Maldives Monetary Authority (MMA): Asian Development Bank has forecasted that Maldivian economy's growth will slow down to 1% this year.(Sun Photo/ Mohamed Muzayyin Nazim)
The Asian Development Outlook (ADO) released today by the Asian Development Bank (ADB) projects a pronounced slowdown in the Maldives’ economic growth this year, primarily due to ongoing geopolitical tensions in the Middle East.
The report estimates Maldives economic growth at just 1.0 percent this year, a significant decline from the 5.4 percent growth recorded in the last year.
According to the ADB, this decline is largely driven by mounting pressures on the tourism sector, higher fuel prices, and the growing pressure on the government’s budget, all of which are linked to instability in the Middle East.
Rising geopolitical tensions have contributed to an increase in global oil prices, resulting in higher import costs for the Maldives. The ADB further projects that these elevated import prices will push inflation to around 5.0 percent this year, reflecting a broad increase in the cost of living. This is expected to add further strain on household incomes.
Within the tourism sector, although the opening of the new passenger terminal at Velana International Airport last year supported a 10 percent increase in tourist arrivals, total bed-night figures declined compared to the previous year. While arrivals are still expected to grow in the current year, the report notes that this expansion will be more moderate due to geopolitical uncertainty in the Middle East. It also highlights that, absent these external shocks, tourism performance would likely have been considerably stronger.
The country’s external position remains vulnerable, with foreign exchange reserves continuing to face pressure. Last year, the current account deficit improved, supported by stronger tourism receipts and a reduction in imports following the suspension of several government infrastructure projects. In addition, recently implemented foreign exchange regulations contributed to a modest recovery in reserve levels. However, following the repayment of a USD 500 million sukuk earlier this month, reserve buffers have declined once again, reducing the economy’s capacity to absorb external shocks.
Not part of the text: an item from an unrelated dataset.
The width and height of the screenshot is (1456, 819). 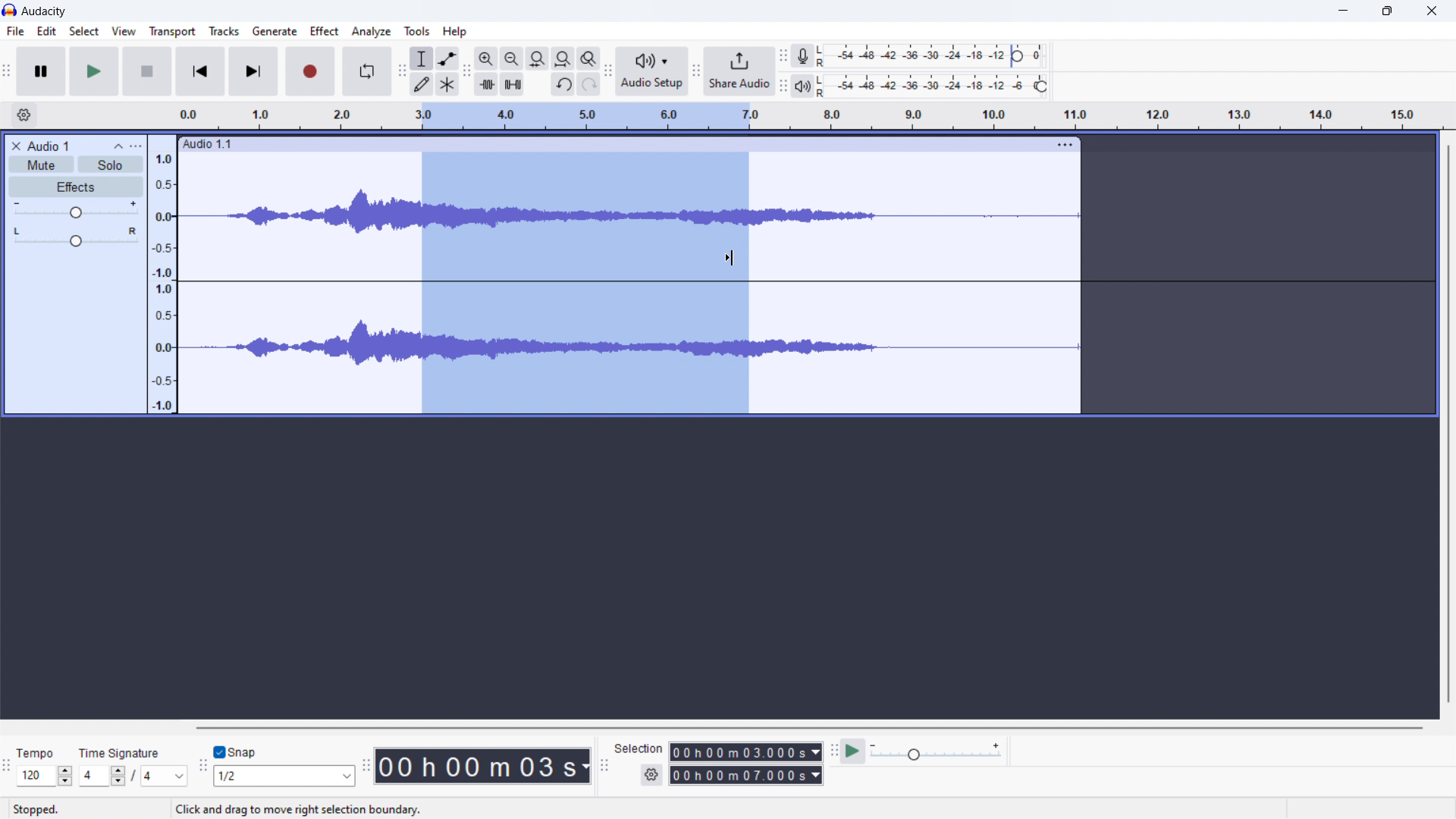 I want to click on audio setup, so click(x=652, y=73).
On the fiscal side, while the budget deficit narrowed last year due to lower capital expenditure, recurrent government spending continued to rise. Even after the sukuk repayment, total public debt remains elevated at close to 130 percent of gross domestic product (GDP). Increased expenditure on energy subsidies, driven by higher global oil prices, alongside weakening tax revenues from the slowdown in tourism, is placing additional strain on public finances. This is further exacerbated by constrained access to external financing.
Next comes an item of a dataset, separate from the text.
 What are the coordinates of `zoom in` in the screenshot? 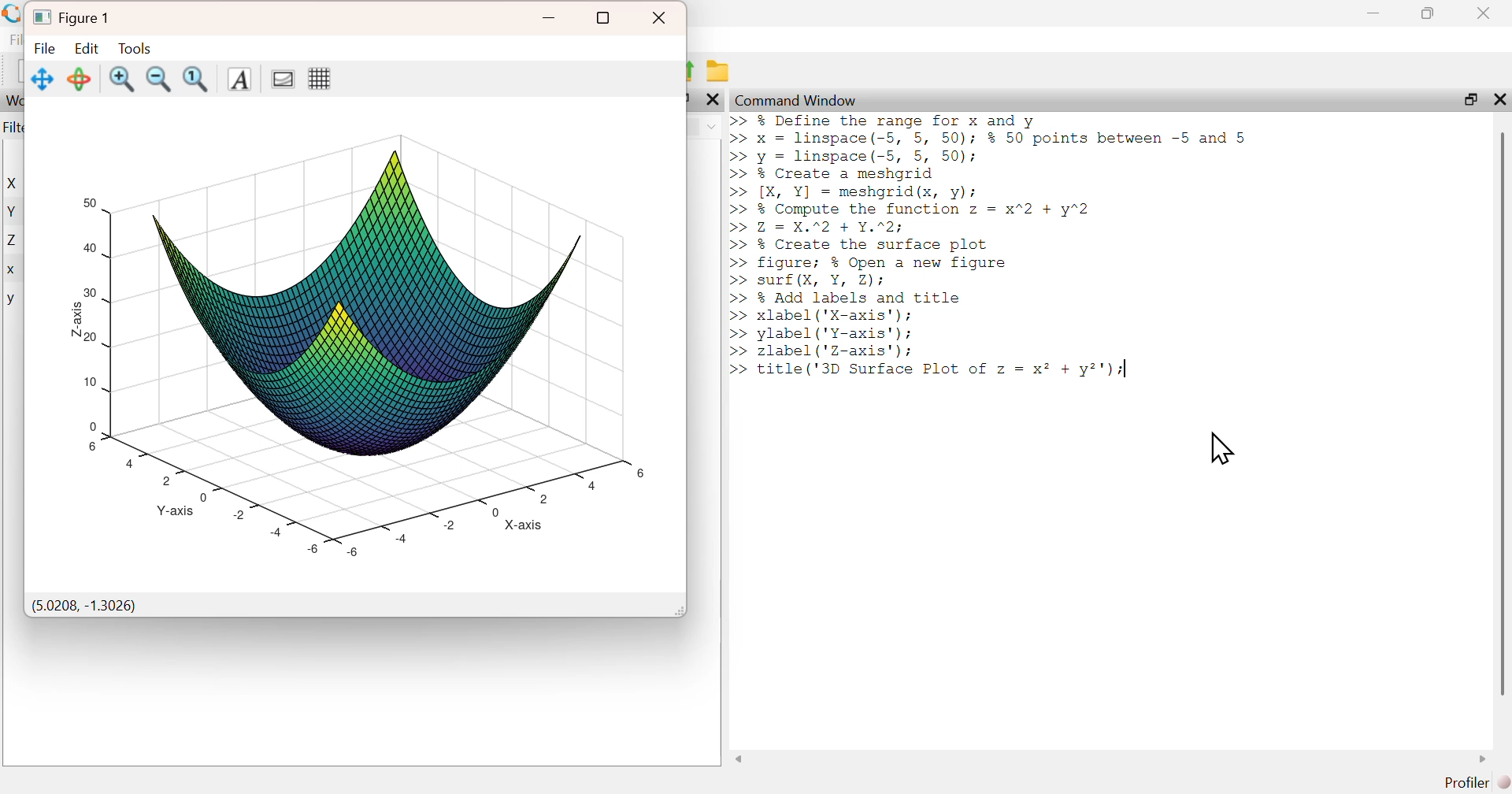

Commenting on the outlook, Jules Hugot, Senior Economist at the ADB, noted that while the Maldives has so far met its debt obligations, significant vulnerabilities remain.
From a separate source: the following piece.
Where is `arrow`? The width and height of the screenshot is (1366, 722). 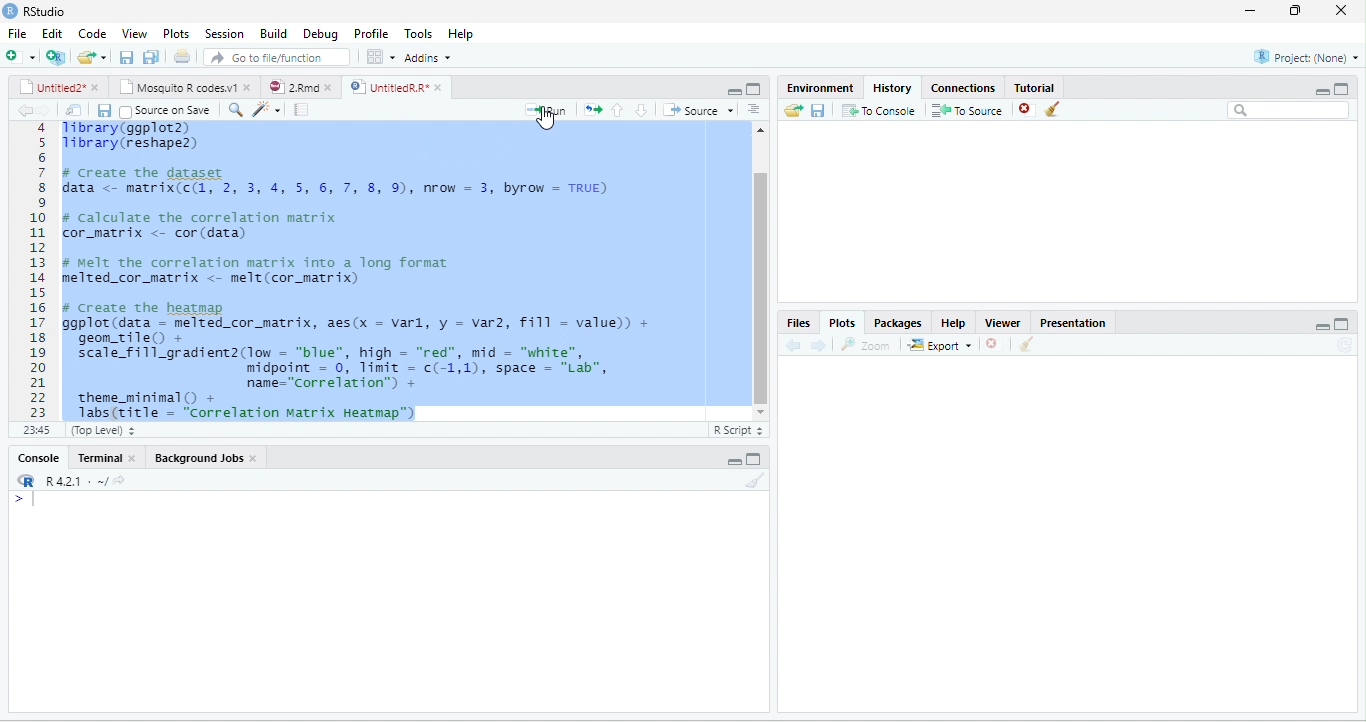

“Lower tourism revenue and higher fuel prices raise pressures on the government budget, making fiscal reforms all the more urgent.”, Hugot said.
He emphasized the need for decisive policy measures aimed at containing public expenditure and broadening the government’s revenue base.
Despite the projected slowdown this year, the ADB expects economic growth to recover in the following year. A rebound in tourism activity, coupled with stabilizing global oil prices, is expected to lift growth to 3.0 percent.
However, the report cautions that this outlook is contingent on the sustained implementation of fiscal consolidation measures and expenditure controls. Persistent instability in the Middle East could lead to downward revisions to these projections, potentially increasing subsidy burdens and further pressuring foreign exchange reserves.